Assemblies and balls provided a distraction in the long winter months, and were usually held on moonlit nights. Theatricals, comic operas and pantomimes also took place in all the Wiltshire towns.
In better weather feasts were held - the Carnation Feast at Trowbridge, the Auricula Feast at Salisbury, and the Cucumber Feast at Devizes.
Sports were always popular and Warminster boasted an excellent backthorn team.
Advertisements reveal as much as anything about life in 1787: stagecoach times and routes, houses to let (newly-built Job's Mill at Crockerton, the Manor at Norton Bavant, and Baynton House were three of these), and the twilight of the clothing industry before mechanisation took it into large mill buildings is to be seen in advertisements for clothier's houses with workshops attached.

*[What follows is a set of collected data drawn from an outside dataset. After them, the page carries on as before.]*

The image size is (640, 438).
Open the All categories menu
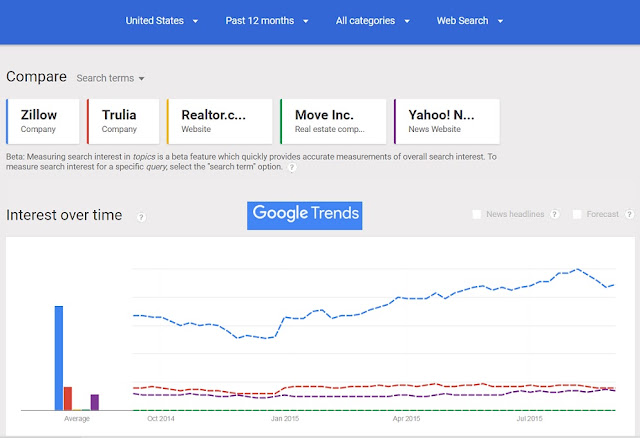click(373, 21)
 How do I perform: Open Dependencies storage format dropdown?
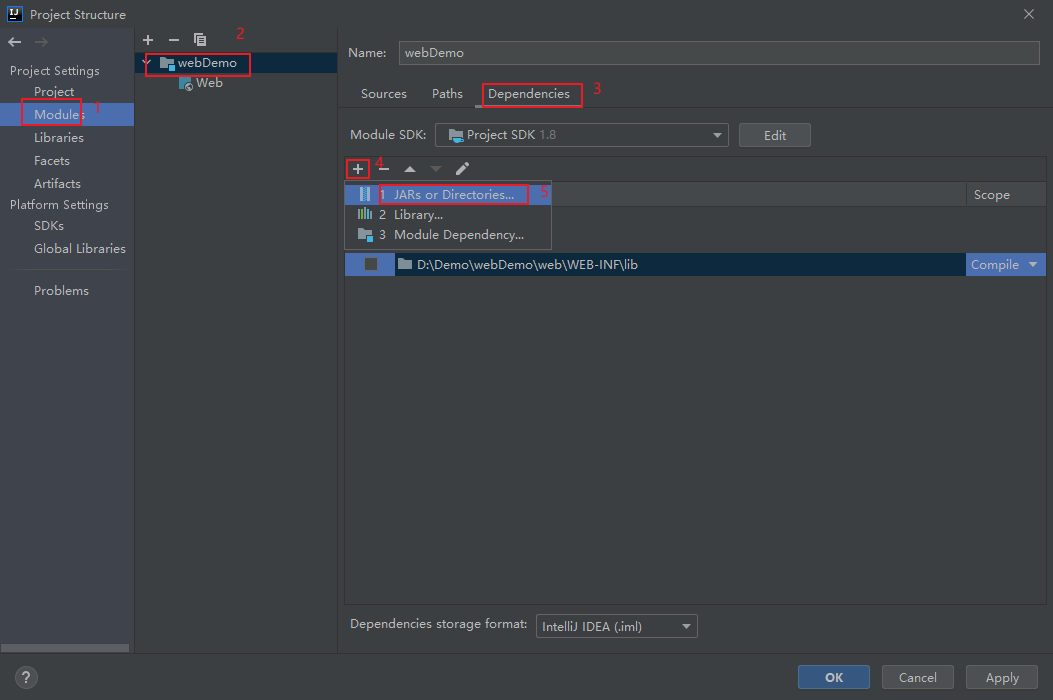616,626
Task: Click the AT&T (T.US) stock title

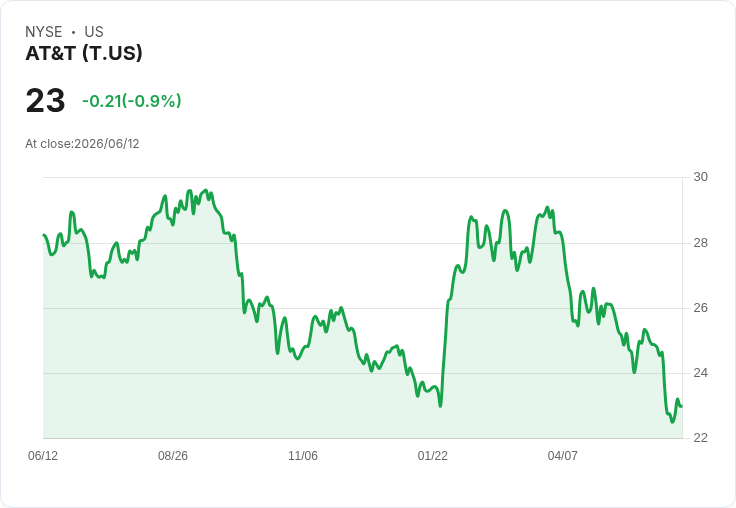Action: (84, 54)
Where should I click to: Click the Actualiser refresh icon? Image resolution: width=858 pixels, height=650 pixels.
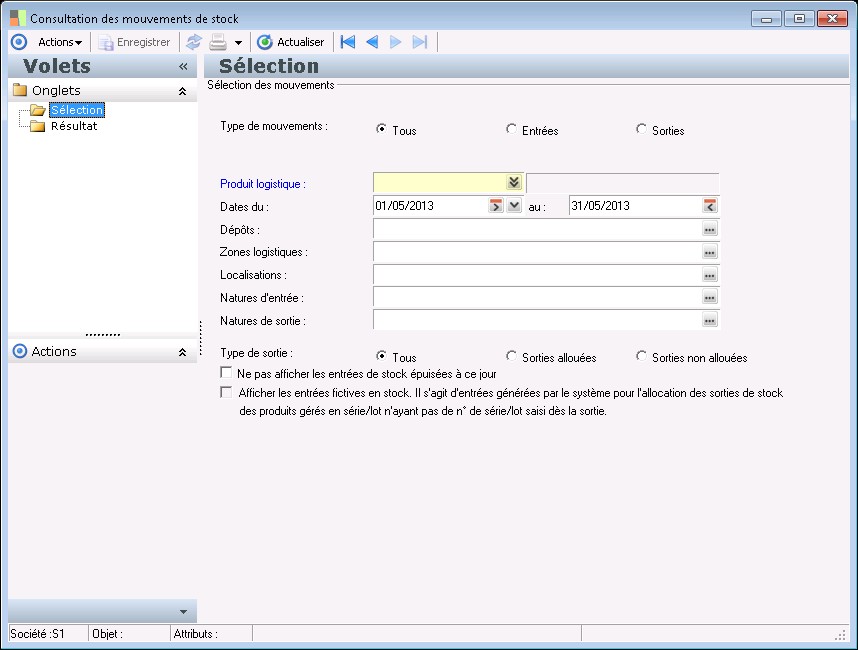click(x=265, y=42)
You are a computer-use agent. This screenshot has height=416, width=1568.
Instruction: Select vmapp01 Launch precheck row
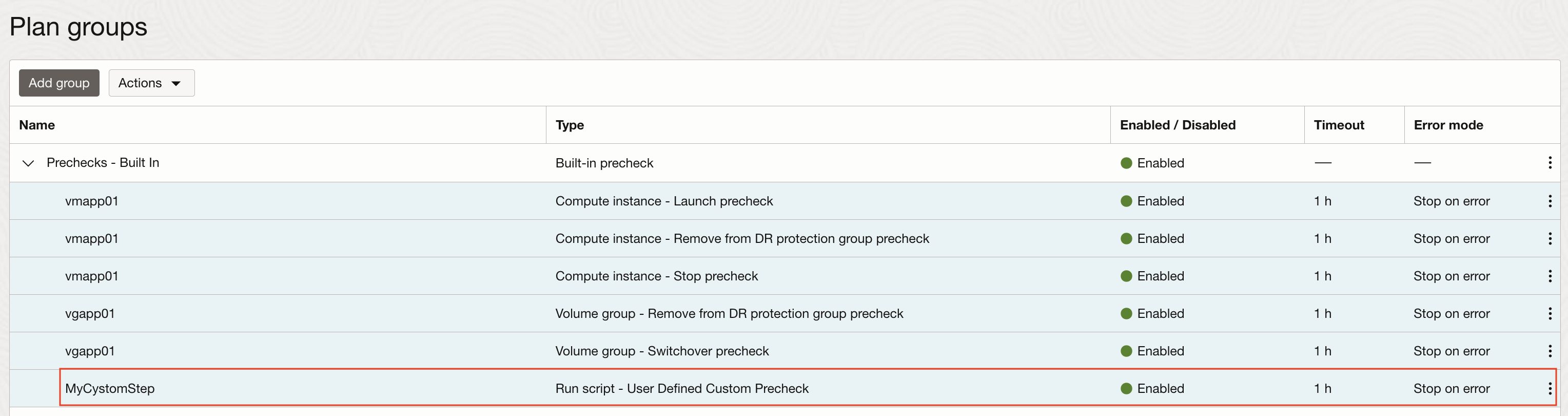[92, 201]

The contents of shops, businesses changing hands and situations wanted and vacant reveal much; and twice a year the great number of small schools in the area advertised for pupils, giving details of their curriculum.
Mrs Helen Rogers suggested that if the clock was turned back 200 years, the first thing one would notice was that most people had some kind of physical disability. Descriptions of wanted people nearly always referred to some visible peculiarity, and disorders of the skin seemed widespread to judge from the number of lotions and potions for sale.
Surprisingly, the two most important changes to affect Wiltshire people at this time were not mentioned: the enclosure movement was radically altering the countryside, and the roads were coming under Turnpike Trusts and were being altered and improved. Reports of rumblings of revolution in France were also absent.
Mrs Rogers was thanked for her excellent lecture by Howard Freer.